#### DATASET EXCERPTS:
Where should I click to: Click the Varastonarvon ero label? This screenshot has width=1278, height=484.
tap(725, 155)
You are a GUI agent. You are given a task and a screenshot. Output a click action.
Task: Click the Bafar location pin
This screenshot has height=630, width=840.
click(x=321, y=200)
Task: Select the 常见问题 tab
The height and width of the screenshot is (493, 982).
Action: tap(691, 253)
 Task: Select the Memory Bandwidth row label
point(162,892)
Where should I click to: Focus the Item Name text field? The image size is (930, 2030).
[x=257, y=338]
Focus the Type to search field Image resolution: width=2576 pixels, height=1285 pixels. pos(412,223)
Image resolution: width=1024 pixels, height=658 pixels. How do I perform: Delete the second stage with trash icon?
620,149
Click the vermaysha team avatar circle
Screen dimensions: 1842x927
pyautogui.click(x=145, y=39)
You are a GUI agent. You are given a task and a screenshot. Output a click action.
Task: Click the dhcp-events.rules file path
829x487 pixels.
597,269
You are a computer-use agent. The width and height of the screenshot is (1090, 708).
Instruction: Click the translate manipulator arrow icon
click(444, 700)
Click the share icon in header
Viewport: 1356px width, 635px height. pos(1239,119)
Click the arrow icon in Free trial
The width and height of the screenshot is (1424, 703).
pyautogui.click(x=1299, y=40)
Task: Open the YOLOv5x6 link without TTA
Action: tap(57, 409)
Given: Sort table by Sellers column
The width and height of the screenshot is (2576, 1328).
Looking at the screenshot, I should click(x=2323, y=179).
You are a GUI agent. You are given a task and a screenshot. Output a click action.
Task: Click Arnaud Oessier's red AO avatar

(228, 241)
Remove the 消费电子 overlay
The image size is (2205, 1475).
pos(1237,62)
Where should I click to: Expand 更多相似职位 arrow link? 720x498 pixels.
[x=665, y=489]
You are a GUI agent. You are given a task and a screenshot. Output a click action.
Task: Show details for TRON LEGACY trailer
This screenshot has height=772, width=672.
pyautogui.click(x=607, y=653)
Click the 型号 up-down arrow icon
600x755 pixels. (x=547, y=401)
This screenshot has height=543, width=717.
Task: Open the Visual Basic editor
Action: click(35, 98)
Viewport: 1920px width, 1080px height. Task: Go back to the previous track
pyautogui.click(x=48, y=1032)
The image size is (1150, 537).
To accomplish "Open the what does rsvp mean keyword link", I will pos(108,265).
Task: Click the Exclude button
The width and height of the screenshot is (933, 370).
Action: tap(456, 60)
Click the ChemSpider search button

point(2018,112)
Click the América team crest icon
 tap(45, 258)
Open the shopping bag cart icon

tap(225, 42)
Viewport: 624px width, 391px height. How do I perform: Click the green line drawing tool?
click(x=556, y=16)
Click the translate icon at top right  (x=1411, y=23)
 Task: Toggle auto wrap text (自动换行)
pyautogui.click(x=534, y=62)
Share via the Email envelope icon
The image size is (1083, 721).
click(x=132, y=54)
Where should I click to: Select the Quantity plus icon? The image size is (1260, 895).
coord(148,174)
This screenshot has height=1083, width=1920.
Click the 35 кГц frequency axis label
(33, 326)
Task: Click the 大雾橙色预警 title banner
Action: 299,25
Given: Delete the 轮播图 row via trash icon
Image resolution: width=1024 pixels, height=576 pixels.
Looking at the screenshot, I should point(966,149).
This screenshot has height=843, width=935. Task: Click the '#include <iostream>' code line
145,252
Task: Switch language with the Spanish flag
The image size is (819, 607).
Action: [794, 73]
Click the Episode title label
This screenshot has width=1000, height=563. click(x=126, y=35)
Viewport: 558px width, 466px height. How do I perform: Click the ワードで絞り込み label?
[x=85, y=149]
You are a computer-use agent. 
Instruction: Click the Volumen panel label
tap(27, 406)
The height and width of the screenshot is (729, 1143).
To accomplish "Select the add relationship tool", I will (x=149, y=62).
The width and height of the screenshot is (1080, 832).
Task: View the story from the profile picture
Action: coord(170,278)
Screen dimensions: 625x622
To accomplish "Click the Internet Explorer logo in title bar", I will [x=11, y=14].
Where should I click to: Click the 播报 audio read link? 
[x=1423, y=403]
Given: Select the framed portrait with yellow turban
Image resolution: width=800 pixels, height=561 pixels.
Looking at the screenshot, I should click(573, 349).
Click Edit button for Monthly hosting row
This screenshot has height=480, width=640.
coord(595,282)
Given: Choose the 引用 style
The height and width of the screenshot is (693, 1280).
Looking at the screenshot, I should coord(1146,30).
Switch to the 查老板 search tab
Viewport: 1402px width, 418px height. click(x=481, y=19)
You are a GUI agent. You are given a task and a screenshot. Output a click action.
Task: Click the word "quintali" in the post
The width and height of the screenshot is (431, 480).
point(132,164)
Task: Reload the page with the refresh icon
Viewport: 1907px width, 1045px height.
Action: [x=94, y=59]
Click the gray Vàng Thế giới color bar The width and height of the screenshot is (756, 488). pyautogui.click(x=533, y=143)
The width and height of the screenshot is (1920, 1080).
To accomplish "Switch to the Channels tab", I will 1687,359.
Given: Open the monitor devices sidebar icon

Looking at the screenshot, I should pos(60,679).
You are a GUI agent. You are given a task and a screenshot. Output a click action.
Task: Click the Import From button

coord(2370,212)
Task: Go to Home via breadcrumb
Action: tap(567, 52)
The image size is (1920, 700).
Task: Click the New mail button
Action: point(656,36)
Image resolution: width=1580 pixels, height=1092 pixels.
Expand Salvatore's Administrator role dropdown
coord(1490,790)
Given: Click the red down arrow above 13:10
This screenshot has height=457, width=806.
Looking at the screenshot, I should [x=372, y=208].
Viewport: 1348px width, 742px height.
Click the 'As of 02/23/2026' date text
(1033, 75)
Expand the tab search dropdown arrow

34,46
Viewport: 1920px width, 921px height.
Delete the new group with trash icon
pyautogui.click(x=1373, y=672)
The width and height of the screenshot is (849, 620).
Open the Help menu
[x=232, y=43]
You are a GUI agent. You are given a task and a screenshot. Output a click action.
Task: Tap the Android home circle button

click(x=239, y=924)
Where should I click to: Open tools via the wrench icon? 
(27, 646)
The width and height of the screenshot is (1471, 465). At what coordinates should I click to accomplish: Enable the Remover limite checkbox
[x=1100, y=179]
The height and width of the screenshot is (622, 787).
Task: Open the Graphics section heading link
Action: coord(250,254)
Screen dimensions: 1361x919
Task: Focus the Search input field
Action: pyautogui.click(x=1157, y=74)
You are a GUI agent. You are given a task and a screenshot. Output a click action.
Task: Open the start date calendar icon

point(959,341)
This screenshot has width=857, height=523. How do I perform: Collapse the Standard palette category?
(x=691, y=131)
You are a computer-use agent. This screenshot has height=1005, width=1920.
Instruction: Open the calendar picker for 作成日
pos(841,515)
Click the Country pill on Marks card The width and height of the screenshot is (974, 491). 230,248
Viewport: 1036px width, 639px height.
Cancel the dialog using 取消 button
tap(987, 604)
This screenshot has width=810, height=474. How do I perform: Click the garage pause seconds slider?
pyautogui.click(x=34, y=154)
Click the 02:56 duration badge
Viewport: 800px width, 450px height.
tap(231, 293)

#### TASK DETAILS:
Format the rows above as a Markdown table with two columns, No. and Text. Number each nonblank line in order and omit the blank lines.

#### RESULT:
| No. | Text |
|---|---|
| 1 | Where should I click to: Click the Varastonarvon ero label? This screenshot has width=1278, height=484. |
| 2 | tap(725, 155) |
| 3 | You are a GUI agent. You are given a task and a screenshot. Output a click action. |
| 4 | Task: Click the Bafar location pin |
| 5 | This screenshot has height=630, width=840. |
| 6 | click(x=321, y=200) |
| 7 | Task: Select the 常见问题 tab |
| 8 | The height and width of the screenshot is (493, 982). |
| 9 | Action: tap(691, 253) |
| 10 |  Task: Select the Memory Bandwidth row label |
| 11 | point(162,892) |
| 12 | Where should I click to: Focus the Item Name text field? The image size is (930, 2030). |
| 13 | [x=257, y=338] |
| 14 | Focus the Type to search field Image resolution: width=2576 pixels, height=1285 pixels. pos(412,223) |
| 15 | Image resolution: width=1024 pixels, height=658 pixels. How do I perform: Delete the second stage with trash icon? |
| 16 | 620,149 |
| 17 | Click the vermaysha team avatar circle |
| 18 | Screen dimensions: 1842x927 |
| 19 | pyautogui.click(x=145, y=39) |
| 20 | You are a GUI agent. You are given a task and a screenshot. Output a click action. |
| 21 | Task: Click the dhcp-events.rules file path |
| 22 | 829x487 pixels. |
| 23 | 597,269 |
| 24 | You are a computer-use agent. The width and height of the screenshot is (1090, 708). |
| 25 | Instruction: Click the translate manipulator arrow icon |
| 26 | click(444, 700) |
| 27 | Click the share icon in header |
| 28 | Viewport: 1356px width, 635px height. pos(1239,119) |
| 29 | Click the arrow icon in Free trial |
| 30 | The width and height of the screenshot is (1424, 703). |
| 31 | pyautogui.click(x=1299, y=40) |
| 32 | Task: Open the YOLOv5x6 link without TTA |
| 33 | Action: tap(57, 409) |
| 34 | Given: Sort table by Sellers column |
| 35 | The width and height of the screenshot is (2576, 1328). |
| 36 | Looking at the screenshot, I should click(x=2323, y=179). |
| 37 | You are a GUI agent. You are given a task and a screenshot. Output a click action. |
| 38 | Task: Click Arnaud Oessier's red AO avatar |
| 39 | (228, 241) |
| 40 | Remove the 消费电子 overlay |
| 41 | The image size is (2205, 1475). |
| 42 | pos(1237,62) |
| 43 | Where should I click to: Expand 更多相似职位 arrow link? 720x498 pixels. |
| 44 | [x=665, y=489] |
| 45 | You are a GUI agent. You are given a task and a screenshot. Output a click action. |
| 46 | Task: Show details for TRON LEGACY trailer |
| 47 | This screenshot has height=772, width=672. |
| 48 | pyautogui.click(x=607, y=653) |
| 49 | Click the 型号 up-down arrow icon |
| 50 | 600x755 pixels. (x=547, y=401) |
| 51 | This screenshot has height=543, width=717. |
| 52 | Task: Open the Visual Basic editor |
| 53 | Action: click(35, 98) |
| 54 | Viewport: 1920px width, 1080px height. Task: Go back to the previous track |
| 55 | pyautogui.click(x=48, y=1032) |
| 56 | The image size is (1150, 537). |
| 57 | To accomplish "Open the what does rsvp mean keyword link", I will pos(108,265). |
| 58 | Task: Click the Exclude button |
| 59 | The width and height of the screenshot is (933, 370). |
| 60 | Action: tap(456, 60) |
| 61 | Click the ChemSpider search button |
| 62 | point(2018,112) |
| 63 | Click the América team crest icon |
| 64 |  tap(45, 258) |
| 65 | Open the shopping bag cart icon |
| 66 | tap(225, 42) |
| 67 | Viewport: 624px width, 391px height. How do I perform: Click the green line drawing tool? |
| 68 | click(x=556, y=16) |
| 69 | Click the translate icon at top right  (x=1411, y=23) |
| 70 |  Task: Toggle auto wrap text (自动换行) |
| 71 | pyautogui.click(x=534, y=62) |
| 72 | Share via the Email envelope icon |
| 73 | The image size is (1083, 721). |
| 74 | click(x=132, y=54) |
| 75 | Where should I click to: Select the Quantity plus icon? The image size is (1260, 895). |
| 76 | coord(148,174) |
| 77 | This screenshot has height=1083, width=1920. |
| 78 | Click the 35 кГц frequency axis label |
| 79 | (33, 326) |
| 80 | Task: Click the 大雾橙色预警 title banner |
| 81 | Action: 299,25 |
| 82 | Given: Delete the 轮播图 row via trash icon |
| 83 | Image resolution: width=1024 pixels, height=576 pixels. |
| 84 | Looking at the screenshot, I should point(966,149). |
| 85 | This screenshot has height=843, width=935. Task: Click the '#include <iostream>' code line |
| 86 | 145,252 |
| 87 | Task: Switch language with the Spanish flag |
| 88 | The image size is (819, 607). |
| 89 | Action: [794, 73] |
| 90 | Click the Episode title label |
| 91 | This screenshot has width=1000, height=563. click(x=126, y=35) |
| 92 | Viewport: 558px width, 466px height. How do I perform: Click the ワードで絞り込み label? |
| 93 | [x=85, y=149] |
| 94 | You are a computer-use agent.  |
| 95 | Instruction: Click the Volumen panel label |
| 96 | tap(27, 406) |
| 97 | The height and width of the screenshot is (729, 1143). |
| 98 | To accomplish "Select the add relationship tool", I will (x=149, y=62). |
| 99 | The width and height of the screenshot is (1080, 832). |
| 100 | Task: View the story from the profile picture |
| 101 | Action: coord(170,278) |
| 102 | Screen dimensions: 625x622 |
| 103 | To accomplish "Click the Internet Explorer logo in title bar", I will [x=11, y=14]. |
| 104 | Where should I click to: Click the 播报 audio read link?  |
| 105 | [x=1423, y=403] |
| 106 | Given: Select the framed portrait with yellow turban |
| 107 | Image resolution: width=800 pixels, height=561 pixels. |
| 108 | Looking at the screenshot, I should click(573, 349). |
| 109 | Click Edit button for Monthly hosting row |
| 110 | This screenshot has height=480, width=640. |
| 111 | coord(595,282) |
| 112 | Given: Choose the 引用 style |
| 113 | The height and width of the screenshot is (693, 1280). |
| 114 | Looking at the screenshot, I should coord(1146,30). |
| 115 | Switch to the 查老板 search tab |
| 116 | Viewport: 1402px width, 418px height. click(x=481, y=19) |
| 117 | You are a GUI agent. You are given a task and a screenshot. Output a click action. |
| 118 | Task: Click the word "quintali" in the post |
| 119 | The width and height of the screenshot is (431, 480). |
| 120 | point(132,164) |
| 121 | Task: Reload the page with the refresh icon |
| 122 | Viewport: 1907px width, 1045px height. |
| 123 | Action: [x=94, y=59] |
| 124 | Click the gray Vàng Thế giới color bar The width and height of the screenshot is (756, 488). pyautogui.click(x=533, y=143) |
| 125 | The width and height of the screenshot is (1920, 1080). |
| 126 | To accomplish "Switch to the Channels tab", I will 1687,359. |
| 127 | Given: Open the monitor devices sidebar icon |
| 128 | Looking at the screenshot, I should pos(60,679). |
| 129 | You are a GUI agent. You are given a task and a screenshot. Output a click action. |
| 130 | Task: Click the Import From button |
| 131 | coord(2370,212) |
| 132 | Task: Go to Home via breadcrumb |
| 133 | Action: tap(567, 52) |
| 134 | The image size is (1920, 700). |
| 135 | Task: Click the New mail button |
| 136 | Action: point(656,36) |
| 137 | Image resolution: width=1580 pixels, height=1092 pixels. |
| 138 | Expand Salvatore's Administrator role dropdown |
| 139 | coord(1490,790) |
| 140 | Given: Click the red down arrow above 13:10 |
| 141 | This screenshot has height=457, width=806. |
| 142 | Looking at the screenshot, I should [x=372, y=208]. |
| 143 | Viewport: 1348px width, 742px height. |
| 144 | Click the 'As of 02/23/2026' date text |
| 145 | (1033, 75) |
| 146 | Expand the tab search dropdown arrow |
| 147 | 34,46 |
| 148 | Viewport: 1920px width, 921px height. |
| 149 | Delete the new group with trash icon |
| 150 | pyautogui.click(x=1373, y=672) |
| 151 | The width and height of the screenshot is (849, 620). |
| 152 | Open the Help menu |
| 153 | [x=232, y=43] |
| 154 | You are a GUI agent. You are given a task and a screenshot. Output a click action. |
| 155 | Task: Tap the Android home circle button |
| 156 | click(x=239, y=924) |
| 157 | Where should I click to: Open tools via the wrench icon?  |
| 158 | (27, 646) |
| 159 | The width and height of the screenshot is (1471, 465). At what coordinates should I click to accomplish: Enable the Remover limite checkbox |
| 160 | [x=1100, y=179] |
| 161 | The height and width of the screenshot is (622, 787). |
| 162 | Task: Open the Graphics section heading link |
| 163 | Action: coord(250,254) |
| 164 | Screen dimensions: 1361x919 |
| 165 | Task: Focus the Search input field |
| 166 | Action: pyautogui.click(x=1157, y=74) |
| 167 | You are a GUI agent. You are given a task and a screenshot. Output a click action. |
| 168 | Task: Open the start date calendar icon |
| 169 | point(959,341) |
| 170 | This screenshot has width=857, height=523. How do I perform: Collapse the Standard palette category? |
| 171 | (x=691, y=131) |
| 172 | You are a computer-use agent. This screenshot has height=1005, width=1920. |
| 173 | Instruction: Open the calendar picker for 作成日 |
| 174 | pos(841,515) |
| 175 | Click the Country pill on Marks card The width and height of the screenshot is (974, 491). 230,248 |
| 176 | Viewport: 1036px width, 639px height. |
| 177 | Cancel the dialog using 取消 button |
| 178 | tap(987, 604) |
| 179 | This screenshot has width=810, height=474. How do I perform: Click the garage pause seconds slider? |
| 180 | pyautogui.click(x=34, y=154) |
| 181 | Click the 02:56 duration badge |
| 182 | Viewport: 800px width, 450px height. |
| 183 | tap(231, 293) |